Kamala Harris’s persistent decade of duking it out with oil companies

From a legal perspective, the next four years should be a big deal for the climate cause in the US. A succession of climate cases are now working their way through American courts. And if US senator Kamala Harris, the former prosecutor and attorney general of California, enters the White House with Joe Biden next January, she’ll come with a plan to fight against fossil fuel companies — as she has for most of her career.

Oil and gas firms “are going to pay fines and they are going to pay fees,” Harris said during a CNN town hall for presidential candidates last September. “When you take away that money because you take them to court and sue them, as I have done, it’s extraordinary how they will change behaviors. They have to be held accountable.”
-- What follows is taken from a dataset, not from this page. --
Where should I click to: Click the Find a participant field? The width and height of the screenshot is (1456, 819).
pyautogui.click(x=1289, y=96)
Since 2016, the Trump administration has made efforts to dismantle US climate legislation and buttress the fossil fuel industry. The non-partisan Brookings Institution counts 74 actions by the administration to weaken environmental protections. A climate shortlist includes the US withdrawal from the Paris Agreement, ending the Clean Power Plan, rolling back fuel emission standards, and lifting regulations on oil and gas exploration in the Alaskan wilderness. Almost all are being challenged in federal courts.
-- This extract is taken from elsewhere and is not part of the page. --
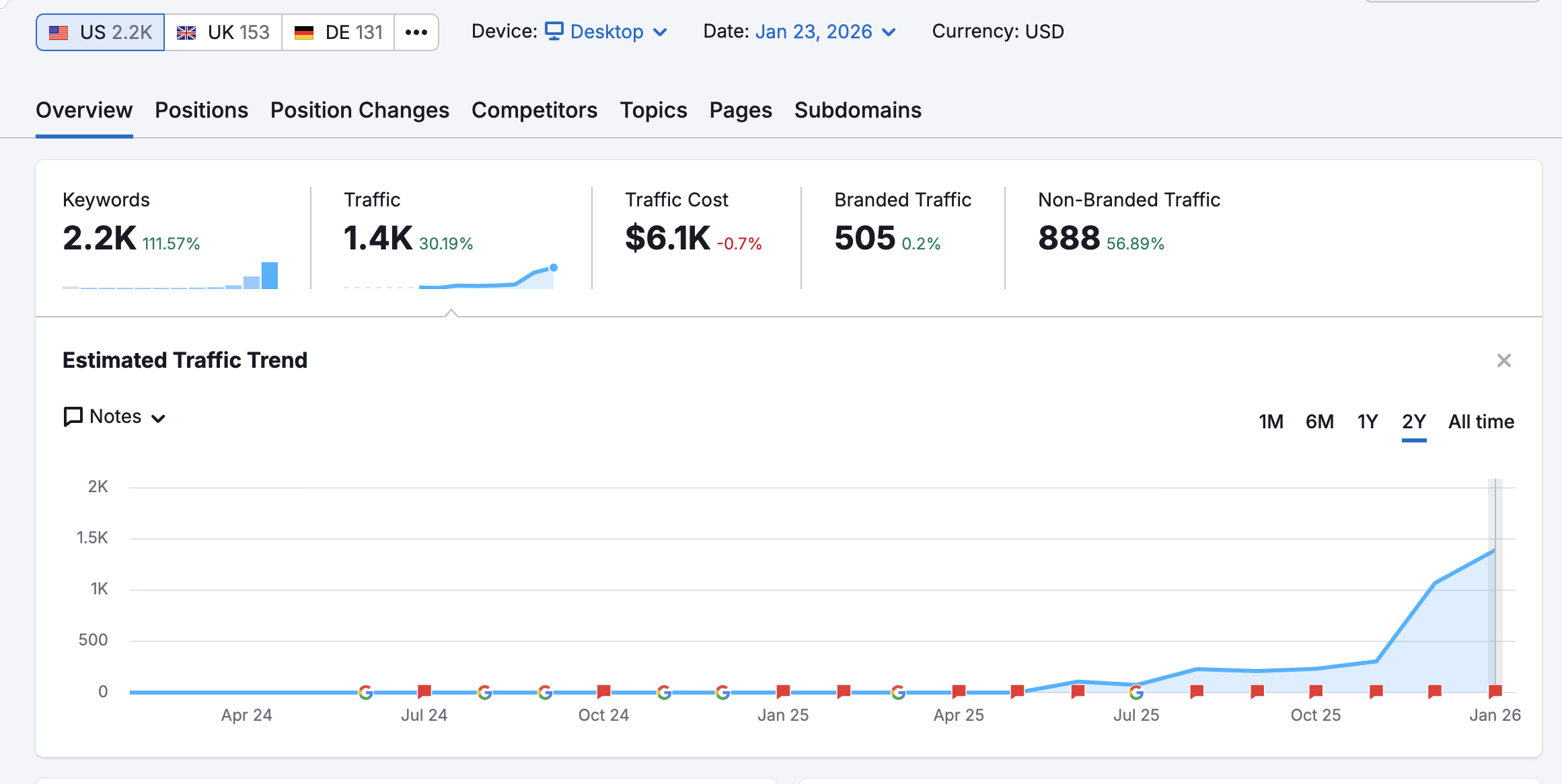Click the US flag database icon
Screen dimensions: 1562x784
59,32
Harris’s opposition to fossil fuel companies has always been motivated by her conviction that climate impacts are visited disproportionately on minorities, said Leah Stokes, a political scientist with a climate focus at the University of California, Santa Barbara. And in the last decade she’s racked up considerable experience confronting them in court.

“She’s grown more vocal on confronting the fossil fuel industry over time,” Stokes said.

Harris’s strategy for confronting the industry in court has relied on three key tactics: defending against challenges to clean air laws, cracking down on polluting equipment, and curbing the development of new infrastructure. Here’s how those tactics will likely inform how she would approach upcoming climate legal battles as vice president.

Defending clean air laws

During her campaign for California Attorney General in 2010, Harris was a vocal proponent of AB32, a landmark state climate law. Enacted in 2006, one of its accomplishments was laying the groundwork for the Golden State’s cap and trade system, which requires large polluters to cut their emissions or pay for offset credits.

Once in the AG’s office, it didn’t take long before Harris had to defend the law in court, in a case that would inch along for her seven-year tenure. Brought by a coalition of agricultural and fossil fuel trade groups, Rocky Mountain Farmers Union v. Goldstene argued the law, which coudl extend to products made outside California, constituted an illegal barrier to interstate commerce. Harris, working alongside environmental groups, appealed the original ruling that sided with polluters.

In 2019, after Harris had moved on to the Senate, the appeals court upheld the law, handing her office a belated victory. California’s carbon trading market is now the world’s fourth largest and could be a model for a national carbon pricing scheme, which Harris has said she is open to.

Harris has also stood up for federal climate law, joining a group of other state AGs to intervene in lawsuits brought by coal-reliant states and power companies against the Obama administration EPA. That experience will likely come in handy if Biden were to undo Trump’s rollbacks to Clean Air Act regulations on the power sector — a move that would probably bring a fresh round of complaints from states that are lagging behind in their clean energy transition.

Cracking down on shoddy, polluting equipment

One of Harris’s first wins as district attorney for San Francisco’s bay area was to make Chevron pay a $24.5 million settlement over charges that the company had failed to properly maintain underground gasoline storage tanks, violating pollution laws. That kicked off a focus on equipment failures that proved to be Harris’s strongest weapon against fossil fuel companies.

Later, she obtained settlements from ConocoPhillips and BP over improperly maintained fuel storage tanks, plus more than $100 million in settlements related to oil spills from pipelines and ships. She also sued a gas company over methane from a leaky storage facility, and got $86 million out of Volkswagen after the company cheated emissions tests on some cars.

As a senator, Harris also filed an amicus brief in support of litigation charging several oil companies with creating a public nuisance (climate change) with their emissions. This strategy from her former DA office and its colleagues in Oakland mirrors the equipment crackdown in that it seeks to hold specific companies responsible for an environmental impact. But in the case of climate change, where attribution is murkier than an oil spill, this strategy hasn’t yet proven successful with other prosecutors.

If Harris ends up supporting state litigation as vice president, it could be with the Big Tobacco strategy that is now more in vogue: charging the companies with defrauding the public about the harms of its product.

Impeding fossil fuel infrastructure expansion

Harris, as AG, also worked to limit the construction of new fossil fuel infrastructure, including two new rail lines for carrying oil and expansion of a Chevron oil refinery near the San Francisco’s bay area. But this line of attack only escalated to litigation once, just before she joined the Senate. In 2016, she sued the Obama administration over plans to allow fracking off the California coast.

That suit has been tied up in court throughout the Trump administration. If Biden and Harris win, it will likely become moot: The pair have promised to ban fracking on all federal lands and waters. That might put her on the other side of future litigation over pipelines and other infrastructure: fending off lawsuits from aggrieved companies.